→ **Requirement**
Please write out the data below word for word, leaving out the pictures.

━━ Data for the task

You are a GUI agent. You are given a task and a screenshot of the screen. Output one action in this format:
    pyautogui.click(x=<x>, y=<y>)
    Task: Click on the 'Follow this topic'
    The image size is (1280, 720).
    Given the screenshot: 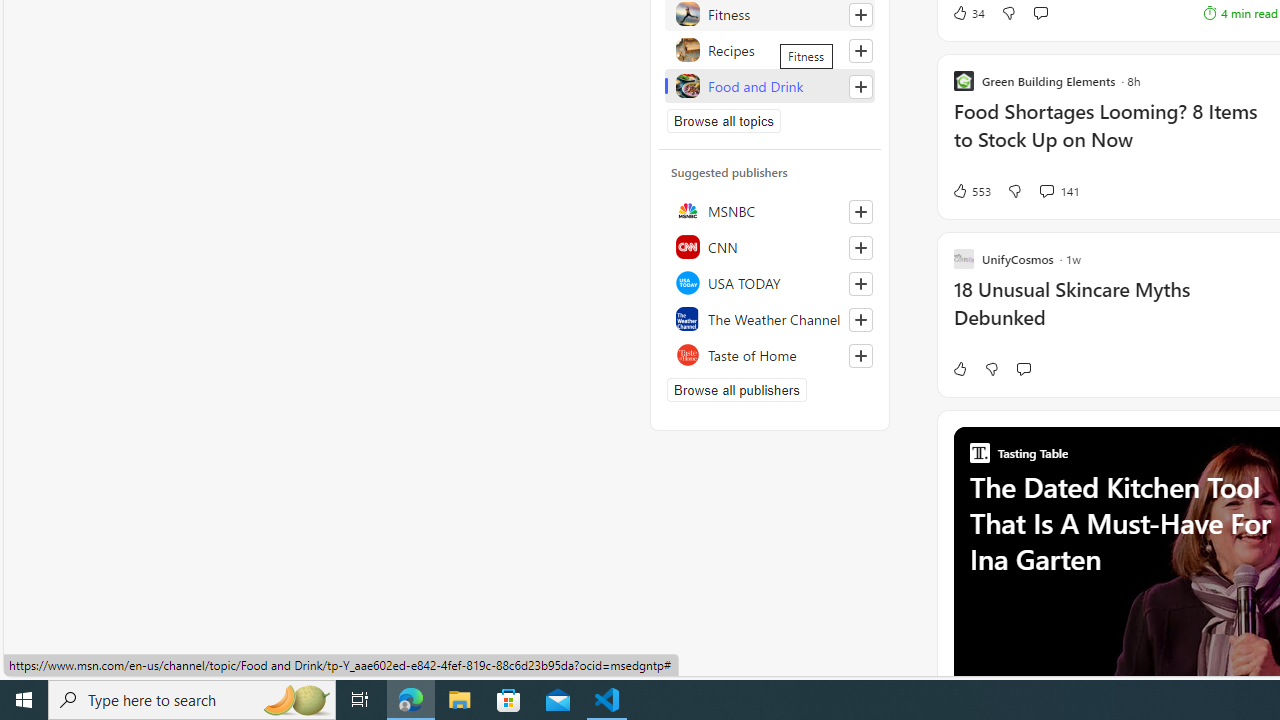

━━━━

→ **Answer for this exercise**
You are a GUI agent. You are given a task and a screenshot of the screen. Output one action in this format:
    pyautogui.click(x=<x>, y=<y>)
    Task: Click on the 'Follow this topic'
    The image size is (1280, 720).
    Given the screenshot: 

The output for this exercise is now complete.